TASK GOAL ▸ Lay out the rows from the line that has "Open Misconfigurations in" through the line that has "Click the green" as a two-column CSV with the headers text and answer, one line per row. Put each value in double quotes and replace any line breaks inside a value with spaces.

Word and element location rows
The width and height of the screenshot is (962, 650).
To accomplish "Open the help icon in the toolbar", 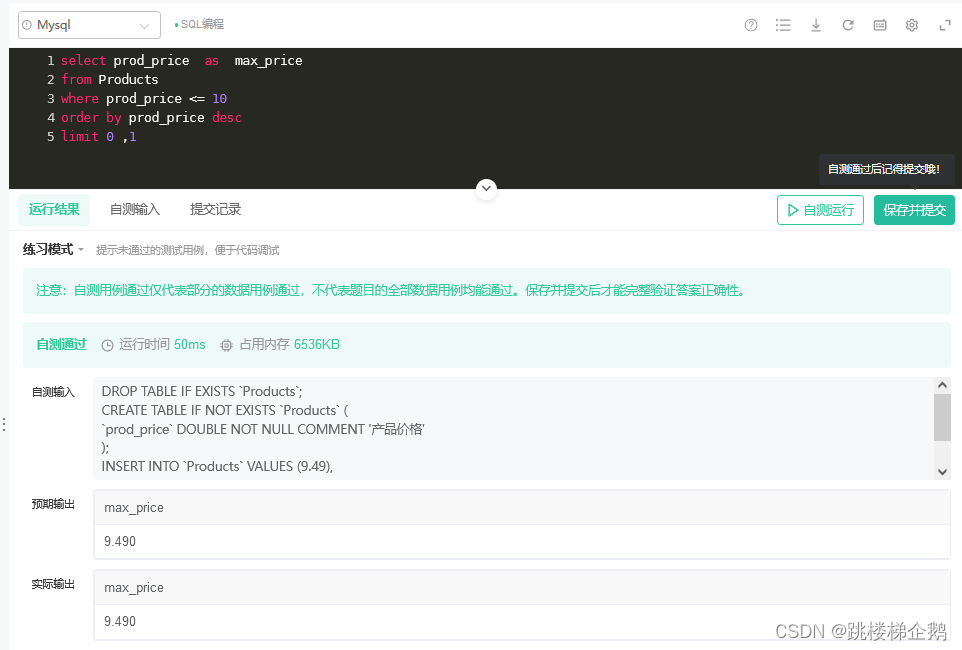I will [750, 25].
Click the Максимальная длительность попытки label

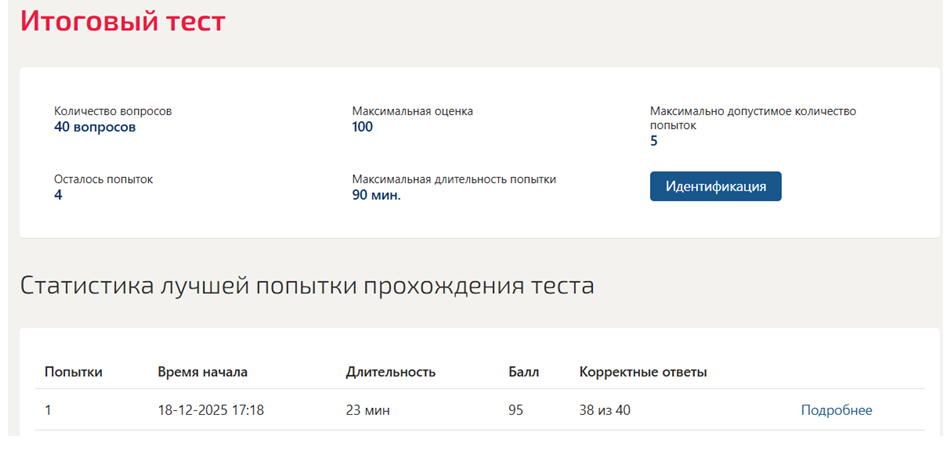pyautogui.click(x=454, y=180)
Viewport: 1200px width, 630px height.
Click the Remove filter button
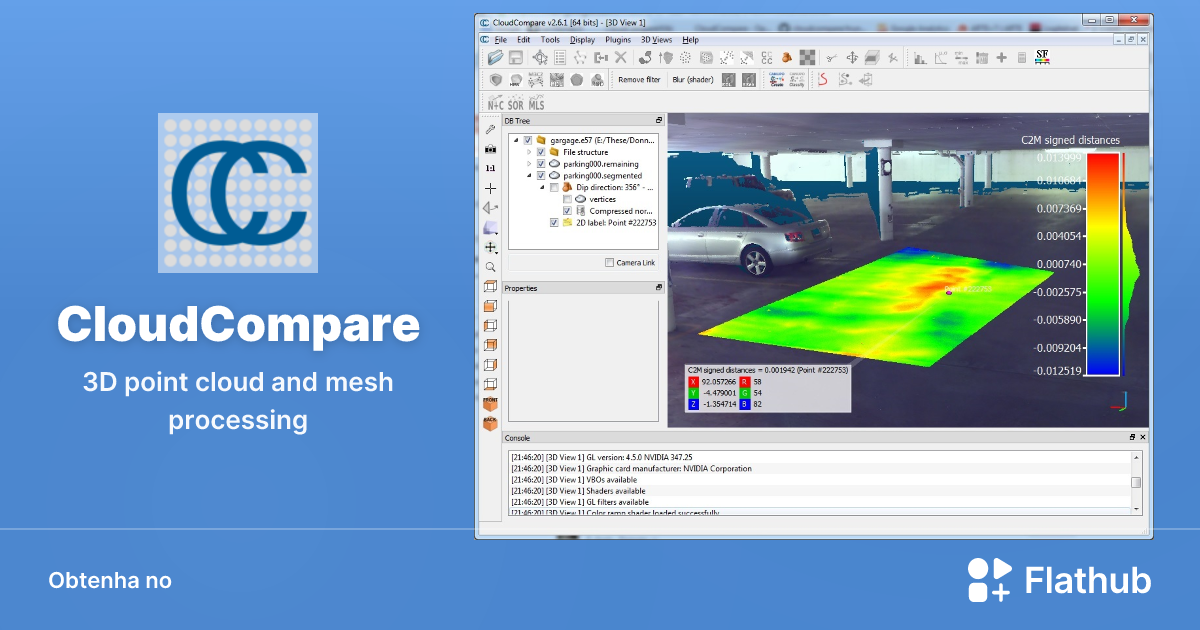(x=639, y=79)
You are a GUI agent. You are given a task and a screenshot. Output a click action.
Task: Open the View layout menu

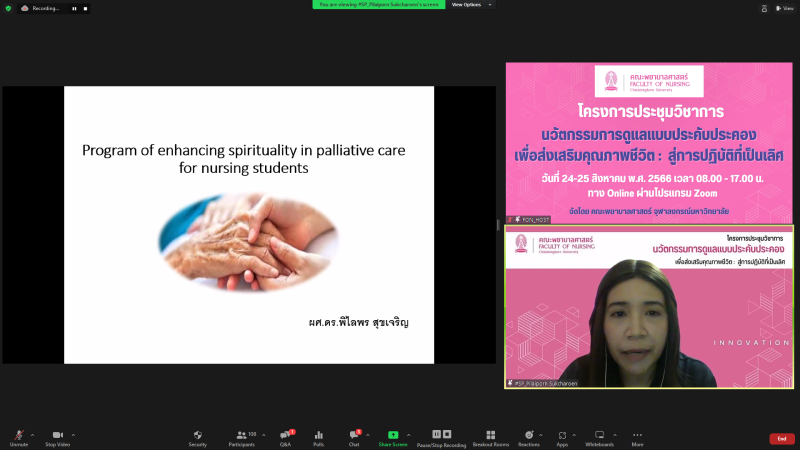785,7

==

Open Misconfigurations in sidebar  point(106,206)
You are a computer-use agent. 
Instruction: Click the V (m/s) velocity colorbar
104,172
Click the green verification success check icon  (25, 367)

...

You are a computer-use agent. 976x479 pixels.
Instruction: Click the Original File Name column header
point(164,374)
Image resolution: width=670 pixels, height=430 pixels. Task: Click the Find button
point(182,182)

PROBLEM SOLUTION ▸
text,answer
"Open Misconfigurations in sidebar","point(106,206)"
"You are a computer-use agent. Instruction: Click the V (m/s) velocity colorbar","104,172"
"Click the green verification success check icon","(25, 367)"